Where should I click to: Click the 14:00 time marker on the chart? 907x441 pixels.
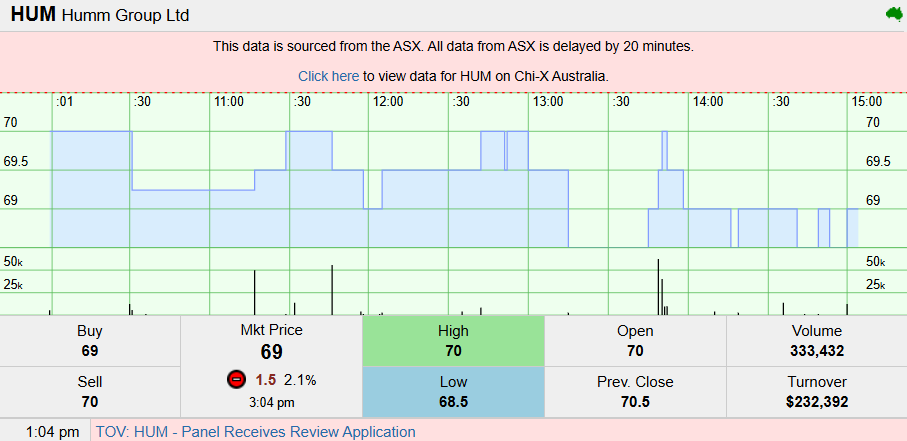(707, 102)
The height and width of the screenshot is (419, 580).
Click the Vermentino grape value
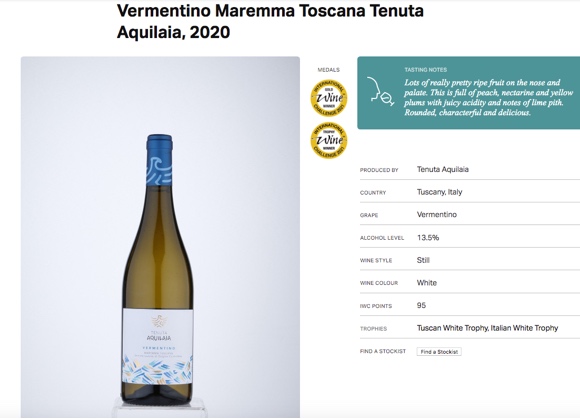436,214
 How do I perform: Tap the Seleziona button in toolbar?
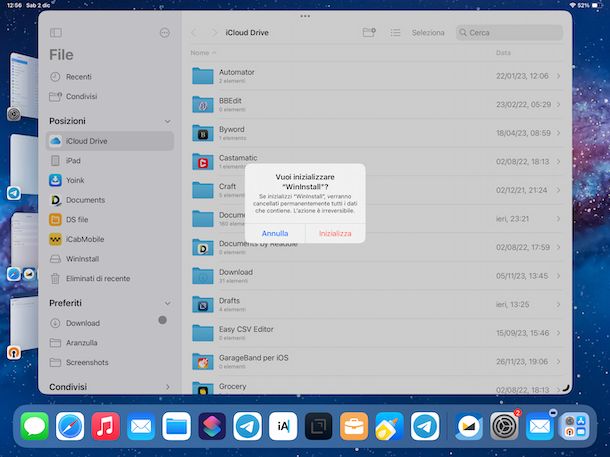(x=428, y=33)
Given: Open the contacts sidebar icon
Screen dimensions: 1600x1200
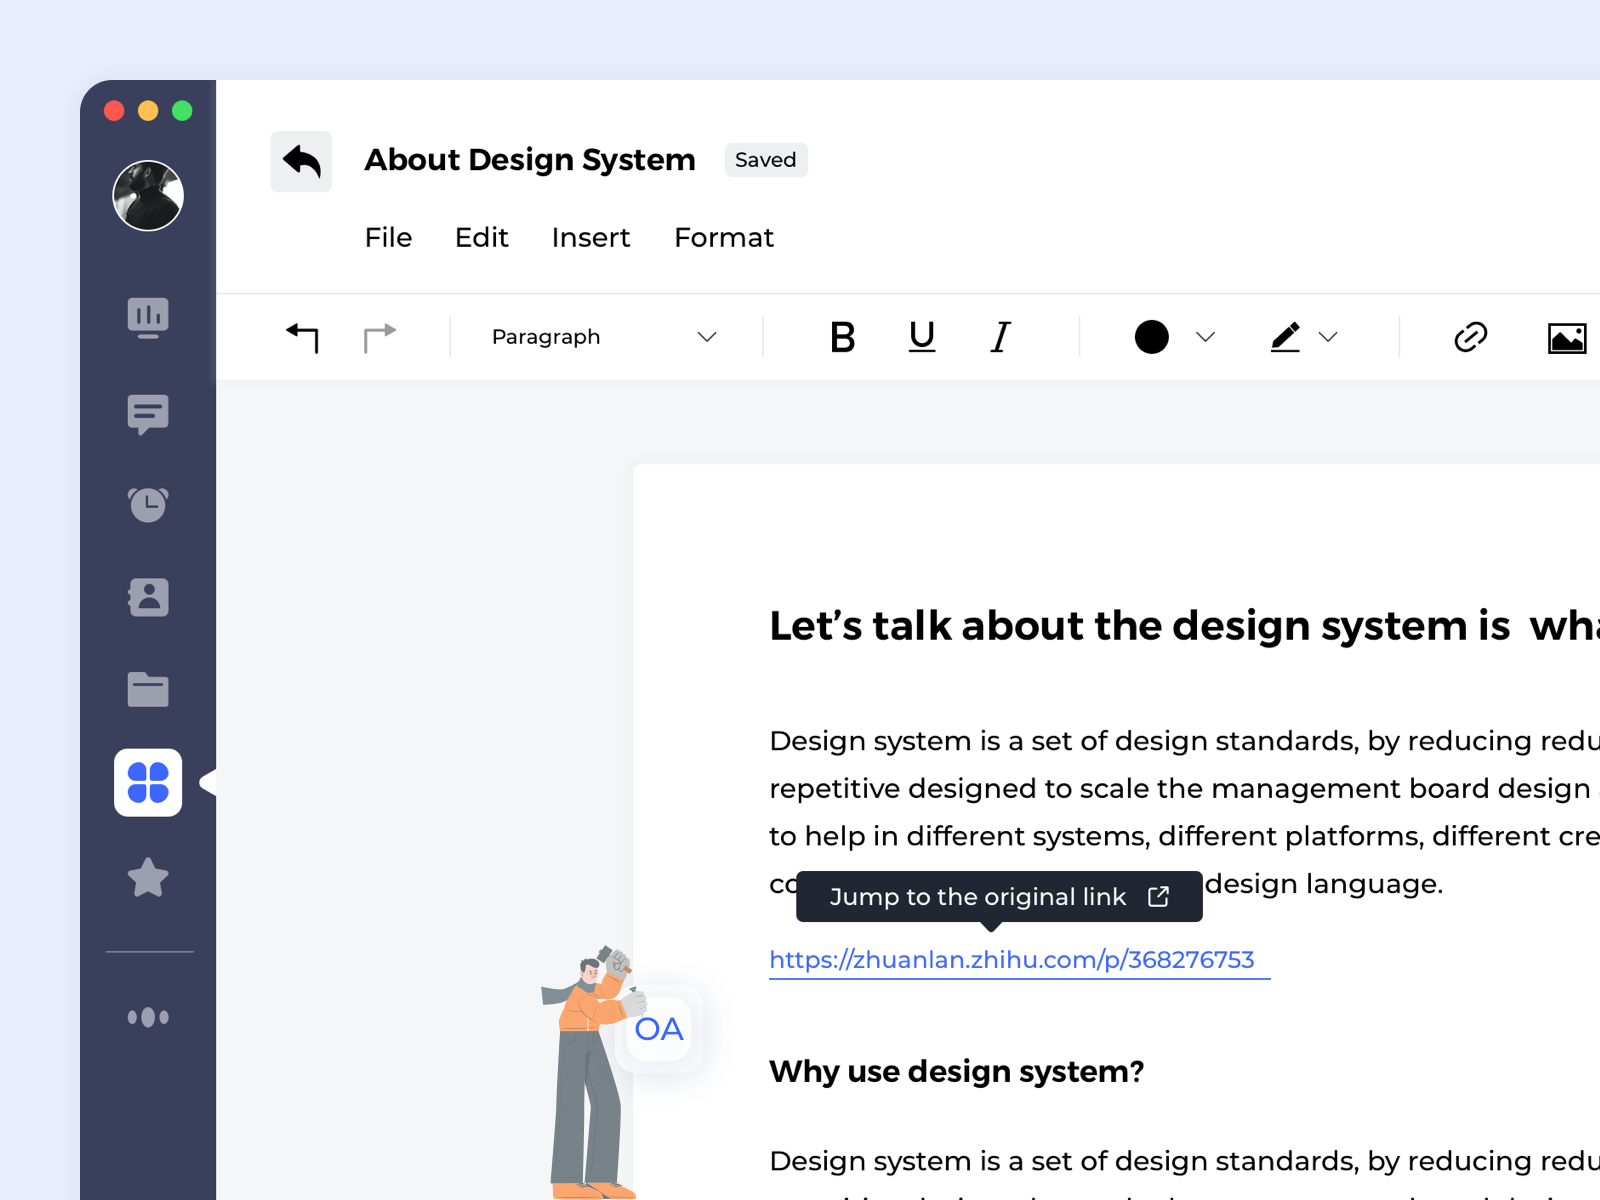Looking at the screenshot, I should tap(148, 597).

- **What the exercise asks**
Each line from the one containing "The height and" to the final line of the data must be printed exactly, both included, with nothing else and no pictures.

- **Result of the exercise**
The height and width of the screenshot is (419, 580).
Click the Vermentino grape value
436,214
 How do I perform: Tap the Seleziona button in toolbar?
(x=428, y=33)
Given: Open the contacts sidebar icon
Screen dimensions: 1600x1200
Looking at the screenshot, I should tap(148, 597).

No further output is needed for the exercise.